With all four wheels spinning, you need to be pretty quick on the steering wheel - the 911 will move around laterally (uh, which means it'll dart around in search of a curb or an oncoming car.) Second gear comes almost instantaneously and with no interruption in power, then third, then fourth, then, oh, hello, Officer. Oh, and your passenger might pass out with fear. If not, he or she will likely be screaming at a pitch slightly higher than that of the police cruiser's siren.
If you really want to scare the daylights out of someone while retaining your license, you'll need a curvy race track. While it's certainly possible to frighten yourself and everyone around you on a curvy public road, that kind of fear is there for a reason. It's a healthy, self-preservation reason.

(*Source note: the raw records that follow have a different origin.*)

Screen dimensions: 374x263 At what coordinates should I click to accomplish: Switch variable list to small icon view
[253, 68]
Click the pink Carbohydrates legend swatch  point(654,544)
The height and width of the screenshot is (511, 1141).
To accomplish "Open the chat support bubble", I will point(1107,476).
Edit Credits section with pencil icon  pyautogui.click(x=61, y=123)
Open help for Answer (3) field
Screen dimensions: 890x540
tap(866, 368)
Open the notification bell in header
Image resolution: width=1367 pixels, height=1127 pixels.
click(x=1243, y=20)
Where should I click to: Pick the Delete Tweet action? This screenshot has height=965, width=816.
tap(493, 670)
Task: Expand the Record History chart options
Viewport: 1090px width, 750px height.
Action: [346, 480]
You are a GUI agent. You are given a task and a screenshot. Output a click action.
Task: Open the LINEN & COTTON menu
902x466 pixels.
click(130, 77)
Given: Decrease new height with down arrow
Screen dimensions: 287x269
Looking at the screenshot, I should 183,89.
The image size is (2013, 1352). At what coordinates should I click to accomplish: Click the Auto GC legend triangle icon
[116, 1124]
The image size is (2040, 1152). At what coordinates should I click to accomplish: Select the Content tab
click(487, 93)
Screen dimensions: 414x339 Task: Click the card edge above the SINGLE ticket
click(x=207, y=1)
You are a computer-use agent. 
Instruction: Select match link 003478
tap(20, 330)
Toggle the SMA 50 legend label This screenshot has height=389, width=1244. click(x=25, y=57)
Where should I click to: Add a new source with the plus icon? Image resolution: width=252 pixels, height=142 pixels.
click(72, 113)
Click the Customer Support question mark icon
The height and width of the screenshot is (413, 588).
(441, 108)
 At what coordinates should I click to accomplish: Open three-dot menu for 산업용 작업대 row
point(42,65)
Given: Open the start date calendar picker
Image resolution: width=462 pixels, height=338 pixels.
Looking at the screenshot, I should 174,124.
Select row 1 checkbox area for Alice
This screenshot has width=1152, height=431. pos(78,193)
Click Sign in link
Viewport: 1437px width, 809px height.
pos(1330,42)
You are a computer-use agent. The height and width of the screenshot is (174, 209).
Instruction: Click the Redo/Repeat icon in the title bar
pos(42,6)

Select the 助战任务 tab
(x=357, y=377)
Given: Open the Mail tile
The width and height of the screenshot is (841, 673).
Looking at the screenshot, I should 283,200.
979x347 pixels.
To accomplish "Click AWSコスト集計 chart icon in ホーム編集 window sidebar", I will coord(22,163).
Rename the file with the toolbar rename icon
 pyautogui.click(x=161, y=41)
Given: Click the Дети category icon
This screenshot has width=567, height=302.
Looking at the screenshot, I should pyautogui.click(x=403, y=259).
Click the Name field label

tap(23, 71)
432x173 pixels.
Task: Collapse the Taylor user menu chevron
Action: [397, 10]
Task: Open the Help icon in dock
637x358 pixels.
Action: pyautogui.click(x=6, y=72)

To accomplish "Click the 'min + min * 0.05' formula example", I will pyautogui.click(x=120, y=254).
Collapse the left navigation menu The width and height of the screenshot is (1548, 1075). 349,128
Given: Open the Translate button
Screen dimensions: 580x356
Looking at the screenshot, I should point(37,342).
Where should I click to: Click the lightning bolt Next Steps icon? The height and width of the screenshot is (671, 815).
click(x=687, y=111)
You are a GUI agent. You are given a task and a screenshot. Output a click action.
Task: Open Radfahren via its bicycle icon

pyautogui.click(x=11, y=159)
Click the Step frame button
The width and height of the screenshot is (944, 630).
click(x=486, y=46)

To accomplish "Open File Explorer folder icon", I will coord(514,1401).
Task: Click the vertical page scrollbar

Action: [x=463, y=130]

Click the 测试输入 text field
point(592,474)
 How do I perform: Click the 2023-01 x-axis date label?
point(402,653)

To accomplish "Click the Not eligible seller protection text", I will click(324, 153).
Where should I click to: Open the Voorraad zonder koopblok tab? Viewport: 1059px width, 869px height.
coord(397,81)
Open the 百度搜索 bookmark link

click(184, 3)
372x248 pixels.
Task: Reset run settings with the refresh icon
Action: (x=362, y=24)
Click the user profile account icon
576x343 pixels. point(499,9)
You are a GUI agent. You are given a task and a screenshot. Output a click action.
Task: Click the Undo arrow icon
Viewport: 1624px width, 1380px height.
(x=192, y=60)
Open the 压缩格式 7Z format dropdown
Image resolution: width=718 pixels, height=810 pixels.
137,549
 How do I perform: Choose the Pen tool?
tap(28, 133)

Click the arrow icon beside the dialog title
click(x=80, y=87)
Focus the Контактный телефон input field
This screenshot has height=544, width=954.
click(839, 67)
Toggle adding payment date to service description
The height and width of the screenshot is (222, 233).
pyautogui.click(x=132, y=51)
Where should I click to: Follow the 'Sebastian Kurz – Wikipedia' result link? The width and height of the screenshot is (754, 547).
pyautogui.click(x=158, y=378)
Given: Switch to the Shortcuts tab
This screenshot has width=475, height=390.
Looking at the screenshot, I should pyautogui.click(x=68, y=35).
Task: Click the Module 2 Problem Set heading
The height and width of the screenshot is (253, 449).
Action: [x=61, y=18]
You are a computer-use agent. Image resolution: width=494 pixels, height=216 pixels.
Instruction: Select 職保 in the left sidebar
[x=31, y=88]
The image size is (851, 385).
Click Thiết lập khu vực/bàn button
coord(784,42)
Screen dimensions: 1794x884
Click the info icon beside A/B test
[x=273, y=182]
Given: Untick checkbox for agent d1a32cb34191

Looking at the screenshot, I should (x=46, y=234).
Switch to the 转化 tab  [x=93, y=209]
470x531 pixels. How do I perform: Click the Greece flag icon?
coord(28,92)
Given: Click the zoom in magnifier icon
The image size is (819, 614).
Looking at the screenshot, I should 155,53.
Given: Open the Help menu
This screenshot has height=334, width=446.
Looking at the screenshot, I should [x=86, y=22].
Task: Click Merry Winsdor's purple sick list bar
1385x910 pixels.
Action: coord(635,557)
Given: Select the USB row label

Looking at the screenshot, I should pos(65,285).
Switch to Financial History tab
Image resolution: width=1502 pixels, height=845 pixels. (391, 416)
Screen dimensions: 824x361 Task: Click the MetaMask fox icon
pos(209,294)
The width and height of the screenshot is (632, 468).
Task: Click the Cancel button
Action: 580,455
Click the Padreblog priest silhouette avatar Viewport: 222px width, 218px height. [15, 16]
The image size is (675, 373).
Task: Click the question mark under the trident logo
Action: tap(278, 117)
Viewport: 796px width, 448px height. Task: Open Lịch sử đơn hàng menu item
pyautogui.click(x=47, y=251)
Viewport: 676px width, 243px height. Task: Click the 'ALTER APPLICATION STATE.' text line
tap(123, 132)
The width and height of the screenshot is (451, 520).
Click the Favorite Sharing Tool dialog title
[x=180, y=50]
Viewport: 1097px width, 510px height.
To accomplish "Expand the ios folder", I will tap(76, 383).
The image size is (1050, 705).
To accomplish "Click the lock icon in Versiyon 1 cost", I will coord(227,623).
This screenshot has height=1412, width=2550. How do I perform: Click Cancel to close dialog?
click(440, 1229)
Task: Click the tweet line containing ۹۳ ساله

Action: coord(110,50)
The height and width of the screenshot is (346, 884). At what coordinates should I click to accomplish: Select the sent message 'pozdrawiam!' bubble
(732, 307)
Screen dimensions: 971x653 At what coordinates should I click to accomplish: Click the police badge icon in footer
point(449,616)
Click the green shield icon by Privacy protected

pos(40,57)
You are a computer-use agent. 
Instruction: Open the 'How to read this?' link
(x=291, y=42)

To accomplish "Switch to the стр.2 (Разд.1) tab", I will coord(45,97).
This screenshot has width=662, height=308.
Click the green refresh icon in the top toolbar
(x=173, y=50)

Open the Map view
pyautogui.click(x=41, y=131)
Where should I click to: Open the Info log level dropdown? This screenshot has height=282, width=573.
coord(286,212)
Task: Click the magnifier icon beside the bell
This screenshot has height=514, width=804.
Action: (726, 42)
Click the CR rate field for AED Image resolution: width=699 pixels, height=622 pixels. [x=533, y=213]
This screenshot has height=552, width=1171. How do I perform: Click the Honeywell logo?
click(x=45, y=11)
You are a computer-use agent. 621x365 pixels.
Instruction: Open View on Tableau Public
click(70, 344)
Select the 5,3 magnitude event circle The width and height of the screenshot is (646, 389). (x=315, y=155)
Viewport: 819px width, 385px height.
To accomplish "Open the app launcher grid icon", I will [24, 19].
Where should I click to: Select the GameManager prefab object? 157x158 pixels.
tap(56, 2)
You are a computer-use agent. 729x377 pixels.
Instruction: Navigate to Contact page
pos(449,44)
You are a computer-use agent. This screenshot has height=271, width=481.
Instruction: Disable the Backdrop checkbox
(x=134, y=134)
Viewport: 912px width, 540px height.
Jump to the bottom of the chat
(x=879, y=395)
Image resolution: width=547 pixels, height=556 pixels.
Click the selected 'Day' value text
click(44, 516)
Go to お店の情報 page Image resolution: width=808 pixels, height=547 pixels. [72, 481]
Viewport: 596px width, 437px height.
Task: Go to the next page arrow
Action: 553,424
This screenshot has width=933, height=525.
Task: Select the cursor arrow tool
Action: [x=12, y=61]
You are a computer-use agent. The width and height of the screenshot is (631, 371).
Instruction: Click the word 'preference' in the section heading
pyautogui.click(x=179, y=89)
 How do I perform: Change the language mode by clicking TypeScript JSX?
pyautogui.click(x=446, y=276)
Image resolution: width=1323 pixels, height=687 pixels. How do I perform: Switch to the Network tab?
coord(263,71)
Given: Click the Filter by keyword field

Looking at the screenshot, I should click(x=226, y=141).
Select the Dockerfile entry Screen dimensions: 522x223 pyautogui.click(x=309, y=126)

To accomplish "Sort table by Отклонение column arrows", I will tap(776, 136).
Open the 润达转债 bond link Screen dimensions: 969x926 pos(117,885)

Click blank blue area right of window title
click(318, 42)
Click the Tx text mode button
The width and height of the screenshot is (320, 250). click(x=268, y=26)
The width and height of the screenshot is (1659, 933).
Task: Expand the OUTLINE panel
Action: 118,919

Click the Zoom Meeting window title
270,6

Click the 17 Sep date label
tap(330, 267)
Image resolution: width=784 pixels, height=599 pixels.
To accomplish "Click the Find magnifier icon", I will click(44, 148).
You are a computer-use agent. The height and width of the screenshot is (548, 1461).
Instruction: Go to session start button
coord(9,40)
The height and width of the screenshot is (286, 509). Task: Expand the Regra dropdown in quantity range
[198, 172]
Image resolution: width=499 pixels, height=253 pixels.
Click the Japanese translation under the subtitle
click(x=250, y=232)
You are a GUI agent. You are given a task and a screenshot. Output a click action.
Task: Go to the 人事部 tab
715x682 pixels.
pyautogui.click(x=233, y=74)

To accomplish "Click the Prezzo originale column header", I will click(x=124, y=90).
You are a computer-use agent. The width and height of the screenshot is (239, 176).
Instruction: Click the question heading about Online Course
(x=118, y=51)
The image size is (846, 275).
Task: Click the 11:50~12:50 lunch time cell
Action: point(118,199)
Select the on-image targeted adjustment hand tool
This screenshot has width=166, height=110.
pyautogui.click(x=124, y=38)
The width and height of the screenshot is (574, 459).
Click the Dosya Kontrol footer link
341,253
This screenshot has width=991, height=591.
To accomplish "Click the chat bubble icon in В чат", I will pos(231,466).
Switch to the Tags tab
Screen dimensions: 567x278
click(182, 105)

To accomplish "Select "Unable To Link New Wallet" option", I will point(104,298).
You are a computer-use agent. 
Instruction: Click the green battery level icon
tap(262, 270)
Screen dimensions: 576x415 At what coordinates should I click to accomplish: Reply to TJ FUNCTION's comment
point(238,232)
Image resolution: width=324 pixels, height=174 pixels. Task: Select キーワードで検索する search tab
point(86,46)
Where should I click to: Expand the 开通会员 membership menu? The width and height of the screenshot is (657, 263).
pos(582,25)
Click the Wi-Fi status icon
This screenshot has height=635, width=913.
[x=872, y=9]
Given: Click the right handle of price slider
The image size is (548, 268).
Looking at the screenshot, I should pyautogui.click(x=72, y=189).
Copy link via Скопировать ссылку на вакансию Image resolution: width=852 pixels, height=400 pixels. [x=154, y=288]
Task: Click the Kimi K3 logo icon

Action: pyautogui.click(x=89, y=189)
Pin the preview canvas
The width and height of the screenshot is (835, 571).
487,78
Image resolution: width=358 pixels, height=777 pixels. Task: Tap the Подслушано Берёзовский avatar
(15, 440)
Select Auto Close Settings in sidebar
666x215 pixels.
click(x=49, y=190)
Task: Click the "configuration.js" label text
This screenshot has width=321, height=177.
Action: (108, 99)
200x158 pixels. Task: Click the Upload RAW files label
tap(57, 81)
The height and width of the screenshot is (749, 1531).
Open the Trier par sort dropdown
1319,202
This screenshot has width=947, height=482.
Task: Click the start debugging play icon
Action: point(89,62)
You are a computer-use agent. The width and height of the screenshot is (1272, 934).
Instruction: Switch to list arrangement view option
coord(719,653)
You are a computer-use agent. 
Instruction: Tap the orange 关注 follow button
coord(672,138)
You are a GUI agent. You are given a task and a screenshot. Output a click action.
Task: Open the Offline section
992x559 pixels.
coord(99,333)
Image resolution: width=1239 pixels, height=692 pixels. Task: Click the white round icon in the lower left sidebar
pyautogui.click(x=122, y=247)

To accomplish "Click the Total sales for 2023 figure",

And besides, 911s aren't the kind of cars to take past their limits on narrow public roads. Their brilliance is how high the limits are, not how easy you can recover once you've blown through them.
On a racetrack, though, you can play with the Turbo in a controlled environment with lots of run off, and that invokes good fear. The Oh-My-God-this-car-isn't-going-to-make-this-curve kind of fear. Because if you know how to handle it, the 911 Turbo will, in fact, make the curve.
Nothing like the widow-maker 911s of yore, modern 911s nevertheless retain the rear-engine tendency towards lift-off oversteer. That feature may be a liability on the street (with stability control switched off), but it makes 911s fabulously throttle-adjustable on the track, and this Turbo is no exception. The last-generation Turbo was very, very fast around a race track, and it would happily powerslide around corner after corner. When you tried to be neat, tidy, and quick, though, it required serious effort: it would understeer on the way into a corner, and then when the boost hit (some measurable time after you squeezed the throttle), it would transition quickly into oversteer. Fun? Yes. Fast? Well, yes, but only if you really, really knew what you were doing. Like, if your name was Walter Röhrl. And more importantly, if you decided to enter a turn sideways - i.e. by lifting off at turn-in to rotate the back end - you had your work cut out for you to gather it back up.
The new Turbo is a lot more forgiving. The transitions between understeer and oversteer are softer, slower, and easier to manage. Thanks to the miserably damp conditions at Estoril, we only managed two laps behind the wheel ourselves, but Porsche did allow us some shotgun rides with their factory drivers.